The union had noted that a number of major coal producers had achieved significant increases in revenues, operating profits and net profits from selling coal in recent years.
Hermann had questioned whether there was collusion or abuse of dominant positions within the coal industry. He said that should Nersa conduct an investigation and, should it find evidence of anticompetitive behaviour, it should hand over cases to the Competition Commission.
Nersa said on Thursday, when it granted Eskom a 31,3% interim increase in tariffs, that it would conduct an investigation, but that there were certain limitations to what it could do.
Bukula explained that, in terms of legislation, it could not conduct an investigation into the competition aspects of the coal industry, as this did not fall within its jurisdiction.
It would, however, investigate the way in which Eskom procured primary energy and coal and compare this with the other utilities that bought coal from South African coal-miners.
Eskom bought about 60% of the country’s coal, while the remaining 40% was sold to other parties, he said.

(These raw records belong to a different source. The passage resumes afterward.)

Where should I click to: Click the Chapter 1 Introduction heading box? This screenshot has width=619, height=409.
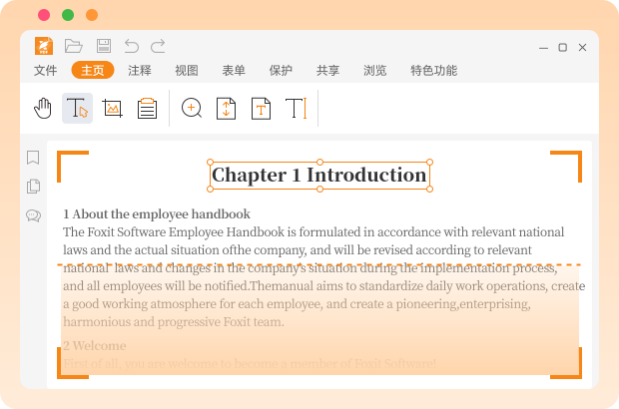click(319, 176)
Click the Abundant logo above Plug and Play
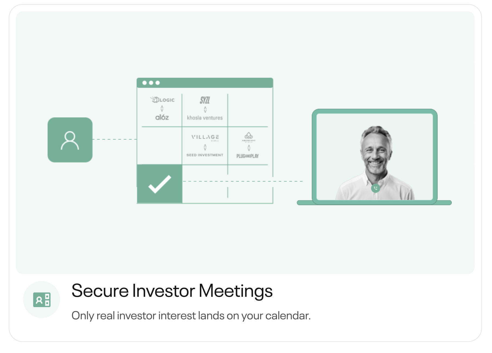The width and height of the screenshot is (492, 353). (249, 137)

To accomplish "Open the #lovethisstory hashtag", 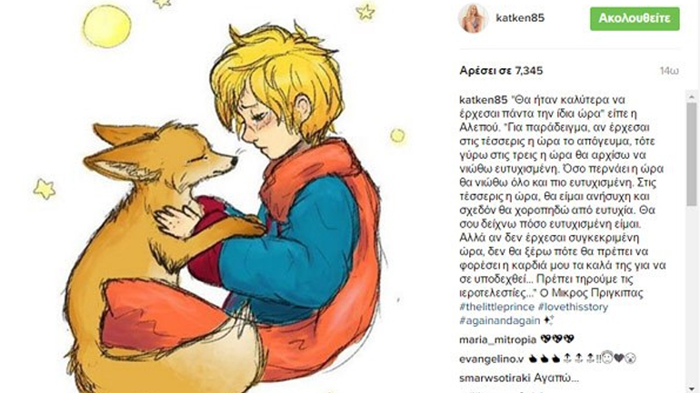I will 574,307.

This would enable it to check the pricing of coal and find ways to assist the power utility in procuring its coal in a more efficient way, commented Bukula.
Nersa would also advise government and the relevant Ministers about issues that it believes need to be investigated, but which did not fall under its jurisdiction.

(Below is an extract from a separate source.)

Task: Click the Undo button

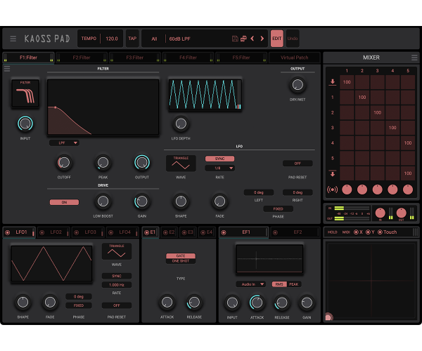Action: coord(293,39)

Solidarity welcomed the decision that an investigation into coal prices would be conducted, but said that this should have been done before the tariff decision was made.
Hermann had explained that the high input costs, primarily for coal and personnel costs, had formed a large part of Eskom’s tariff application.
“Nersa based its decision today, on a deficient application from Eskom. The energy regulator’s decision today, was not only uninformed, but will also place severe pressure on consumers,” he said.
Hermann added that Eskom’s coal expenses would likely increase by 81% in the two years ended March 31, 2010, while the company’s personnel costs could increase by 40% during that timeframe. This was according to the utility’s application.
Eskom spokesperson Fani Zulu said that the utility would work with Nersa in its investigation into primary energy costs. He noted that Eskom has already done a lot of work in this area. It would engage with the regulator in a constructive manner to help it understand the dynamics behind the utility’s costs.
The 31,3% tariff increase would take effect from July 1, 2009, to March 31, 2010, and would move the average standard electricity tariff to 33,14 c/kWh.